Task details
Pick up the merge-sort analysis below from the point where it stops, and continue it in the same style.

Provided text
Algorithm merge(S1, S2, S): Input: Sequences S1 and S2 sorted in nondecreasing order, and an empty sequence S Output: Sequence S contains the elements previously in S1 and S2 sorted in nondecreasing order. S1 and S2 now empty. {Keep taking smaller first element until one sequence is empty} while (not(S1.isEmpty() or S2.isEmpty()) do if S1.first().element()<S2.first().element() then {move first element of S1 to end of S} S.insertLast(S1.remove(S1.first()) else {move first element of S2 to end of S} S.insertLast(S2.remove(S2.first()) {Now take the rest of the nonempty sequence.} {We simply take the rest of each sequence.} {Move the remaining elements of S1 to S while (not S1.isEmpty()) do S.insertLast(S1.remove(S1.first()) {Move the remaining elements of S2 to S while (not S2.isEmpty()) do S.insertLast(S2.remove(S2.first())
Examining the code we see that each iteration of each loop removes an element from either S1 or S2. Hence the total number of iterations is S1.size()+S2.size(). Since each iteration requires constant time we get the following theorem.
Theorem: Merging two sorted sequences takes time Θ(n+m), where n and m are the sizes of the two sequences.
We characterize the time in terms of the merge-sort tree. We assign to each node of the tree the time to do the divide and merge associated with that node and to invoke (but not to execute) the recursive calls. So we are essentially charging the node for the divide and combine steps, but not the solve recursively.
This does indeed account for all the time. Illustrate this with the example tree I drew at the beginning.
For the remainder of the analysis we assume that the size of the sequence to be sorted is n, which is a power of 2. It is easy to extend this to arbitrary n as we did for the theorem that is a part of problem set 4.
Now much time is charged to the root? The divide step takes time proportional to the number of elements in S, which is n. The combine step takes time proportional to the sum of the number of elements in S1 and the number of elements in S1. But this is again n. So the root node is charged Θ(n).
The same argument shows that any node is charged Θ(A), where A is the number of items in the node.
How much time is charged to a child of the root? Remember that we are assuming n is a power of 2. So each child has n/2 elements and is charged a constant times n/2. Since there are two children the entire level is charged Θ(n).
In this way we see that each level is Θ(n). Another way to see this is that the total number of elements in a level is always n and a constant amount of work is done on each.
Now we use the theorem saying that the height is log(n) to conclude that the total time is Θ(nlog(n)). So we have the following theorem.
Theorem: Merge-sort runs in Θ(nlog(n)).
Here is yet another way to see that the complexity is Θ(nlog(n)).
Let t(n) be the worst-case running time for merge-sort on n elements.
Remark: The worst case and the best case just differ by a multiplicative constant. There is no especially easy or hard case for merge-sort.
For simplicity assume n is a power of two. Then we have for some constants B and C
t(1) = B t(n) = 2t(n/2)+Cn if n>1The first line is obvious the second just notes that to solve a problem we must solve 2 half-sized problems and then do work (merge) that is proportional to the size of the original problem.
If we apply the second line to itself we get
t(n) = 2t(n/2)+Cn = 2[2t(n/4)+C(n/2)]+Cn =
2^{2}t(n/2^{2})+2Cn
If we apply this i times we get
t(n) = 2^{i}t(n/2^{i})+iCn
When should we stop?

[Collection entries]
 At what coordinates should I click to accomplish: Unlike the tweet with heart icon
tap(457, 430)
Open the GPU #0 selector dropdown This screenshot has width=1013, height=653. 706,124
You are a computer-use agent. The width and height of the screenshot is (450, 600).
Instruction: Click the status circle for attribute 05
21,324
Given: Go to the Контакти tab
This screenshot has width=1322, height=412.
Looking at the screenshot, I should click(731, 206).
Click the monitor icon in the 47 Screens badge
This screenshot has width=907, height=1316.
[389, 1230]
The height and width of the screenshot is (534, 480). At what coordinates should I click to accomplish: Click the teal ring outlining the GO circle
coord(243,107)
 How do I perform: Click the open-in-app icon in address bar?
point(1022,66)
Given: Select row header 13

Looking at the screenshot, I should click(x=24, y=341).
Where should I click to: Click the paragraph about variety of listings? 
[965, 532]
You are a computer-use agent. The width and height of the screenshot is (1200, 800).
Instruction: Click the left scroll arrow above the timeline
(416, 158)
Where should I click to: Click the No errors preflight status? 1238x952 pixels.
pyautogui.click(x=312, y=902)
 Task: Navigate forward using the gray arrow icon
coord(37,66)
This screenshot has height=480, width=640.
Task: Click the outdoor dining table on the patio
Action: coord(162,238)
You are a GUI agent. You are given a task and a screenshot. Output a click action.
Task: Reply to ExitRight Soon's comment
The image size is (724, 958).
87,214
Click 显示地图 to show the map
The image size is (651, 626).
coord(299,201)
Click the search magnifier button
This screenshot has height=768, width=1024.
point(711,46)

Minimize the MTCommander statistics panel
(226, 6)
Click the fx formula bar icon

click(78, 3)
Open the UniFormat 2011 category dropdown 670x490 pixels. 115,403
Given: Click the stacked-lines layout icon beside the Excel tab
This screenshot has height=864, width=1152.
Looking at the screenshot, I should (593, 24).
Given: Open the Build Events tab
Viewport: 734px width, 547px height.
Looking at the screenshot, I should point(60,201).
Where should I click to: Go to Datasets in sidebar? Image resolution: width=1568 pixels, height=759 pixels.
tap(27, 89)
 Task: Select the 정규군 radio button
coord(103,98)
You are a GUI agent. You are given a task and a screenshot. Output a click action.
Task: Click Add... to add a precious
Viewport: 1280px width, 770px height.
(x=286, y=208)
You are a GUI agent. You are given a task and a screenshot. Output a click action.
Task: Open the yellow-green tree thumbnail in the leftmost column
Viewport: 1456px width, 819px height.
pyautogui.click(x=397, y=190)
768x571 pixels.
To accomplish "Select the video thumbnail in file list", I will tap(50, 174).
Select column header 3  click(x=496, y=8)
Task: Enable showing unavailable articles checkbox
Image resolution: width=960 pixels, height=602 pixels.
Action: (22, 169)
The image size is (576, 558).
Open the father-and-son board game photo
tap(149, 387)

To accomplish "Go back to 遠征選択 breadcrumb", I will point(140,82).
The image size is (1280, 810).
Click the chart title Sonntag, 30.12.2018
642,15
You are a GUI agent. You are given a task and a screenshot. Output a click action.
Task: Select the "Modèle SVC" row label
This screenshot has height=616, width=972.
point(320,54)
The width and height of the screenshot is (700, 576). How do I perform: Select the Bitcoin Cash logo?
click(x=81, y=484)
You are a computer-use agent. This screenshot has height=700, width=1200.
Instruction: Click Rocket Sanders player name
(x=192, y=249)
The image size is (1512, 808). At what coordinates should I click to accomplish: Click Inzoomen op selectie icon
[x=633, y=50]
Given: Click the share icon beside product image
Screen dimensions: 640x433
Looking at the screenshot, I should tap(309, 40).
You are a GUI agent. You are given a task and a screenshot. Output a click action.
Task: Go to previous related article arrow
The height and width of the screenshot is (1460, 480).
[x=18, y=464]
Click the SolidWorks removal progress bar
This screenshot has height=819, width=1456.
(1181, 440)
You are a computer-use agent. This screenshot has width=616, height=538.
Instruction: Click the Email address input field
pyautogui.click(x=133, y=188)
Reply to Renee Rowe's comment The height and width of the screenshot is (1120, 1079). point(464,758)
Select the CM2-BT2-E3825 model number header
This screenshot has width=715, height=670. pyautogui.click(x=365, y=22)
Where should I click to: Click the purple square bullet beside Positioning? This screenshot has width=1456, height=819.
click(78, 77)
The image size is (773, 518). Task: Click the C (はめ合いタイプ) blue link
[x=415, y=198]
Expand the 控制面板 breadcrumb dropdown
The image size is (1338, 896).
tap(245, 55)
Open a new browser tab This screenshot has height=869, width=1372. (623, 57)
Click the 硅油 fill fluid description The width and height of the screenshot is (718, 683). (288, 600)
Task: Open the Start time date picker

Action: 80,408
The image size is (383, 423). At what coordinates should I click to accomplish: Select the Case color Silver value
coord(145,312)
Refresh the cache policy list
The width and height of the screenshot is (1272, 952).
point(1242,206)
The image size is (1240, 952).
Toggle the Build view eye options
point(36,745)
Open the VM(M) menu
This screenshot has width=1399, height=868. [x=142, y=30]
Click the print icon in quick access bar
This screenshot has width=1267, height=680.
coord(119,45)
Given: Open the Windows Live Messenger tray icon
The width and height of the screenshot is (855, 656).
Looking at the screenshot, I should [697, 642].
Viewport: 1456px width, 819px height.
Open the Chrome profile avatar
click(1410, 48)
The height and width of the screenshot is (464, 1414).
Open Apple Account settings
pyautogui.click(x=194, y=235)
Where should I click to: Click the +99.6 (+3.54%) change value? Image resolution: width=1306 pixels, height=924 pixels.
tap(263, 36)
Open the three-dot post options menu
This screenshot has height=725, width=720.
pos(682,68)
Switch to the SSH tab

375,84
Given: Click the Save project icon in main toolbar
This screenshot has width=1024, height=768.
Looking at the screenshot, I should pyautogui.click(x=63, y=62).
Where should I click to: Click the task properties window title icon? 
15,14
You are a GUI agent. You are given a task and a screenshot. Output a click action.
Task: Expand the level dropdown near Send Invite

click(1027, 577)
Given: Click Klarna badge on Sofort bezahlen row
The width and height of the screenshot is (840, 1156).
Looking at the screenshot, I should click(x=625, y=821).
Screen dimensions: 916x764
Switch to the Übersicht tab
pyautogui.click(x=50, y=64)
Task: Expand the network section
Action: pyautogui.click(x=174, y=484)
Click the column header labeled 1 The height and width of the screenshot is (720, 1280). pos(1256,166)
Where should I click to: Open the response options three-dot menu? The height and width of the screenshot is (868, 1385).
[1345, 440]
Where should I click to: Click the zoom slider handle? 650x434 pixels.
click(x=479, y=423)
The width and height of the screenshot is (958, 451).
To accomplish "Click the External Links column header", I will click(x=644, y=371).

Written answer
Ans: when we get to the base case t(1). This occurs when
2^{i}=n, i.e. when i=log(n).
t(n) = 2^{log(n)}t(n/2^{log(n)}) + log(n)Cn = nt(n/n) + log(n)Cn since 2^{log(n)}=n = nt(1) + log(n)Cn = nB + Cnlog(n)which again shows that t(n) is Θ(nlog(n)).
Skipped for now
It is interesting to compare quick-sort with merge-sort. Both are divide and conquer algorithms. So we divide, recursively sort each piece, and then combine the sorted pieces.
In merge-sort, the divide is trivial: throw half the elements into one pile and the other half in another pile. The combine step, while easy does do comparisons and picks an element from the correct pile.
In quick-sort, the combine is trivial: pick up one pile, then the other. The divide uses comparisons to decide which pile each element should be placed into.
As usual we assume that the sequence we wish to sort contains no duplicates. It is easy to drop this condition if desired.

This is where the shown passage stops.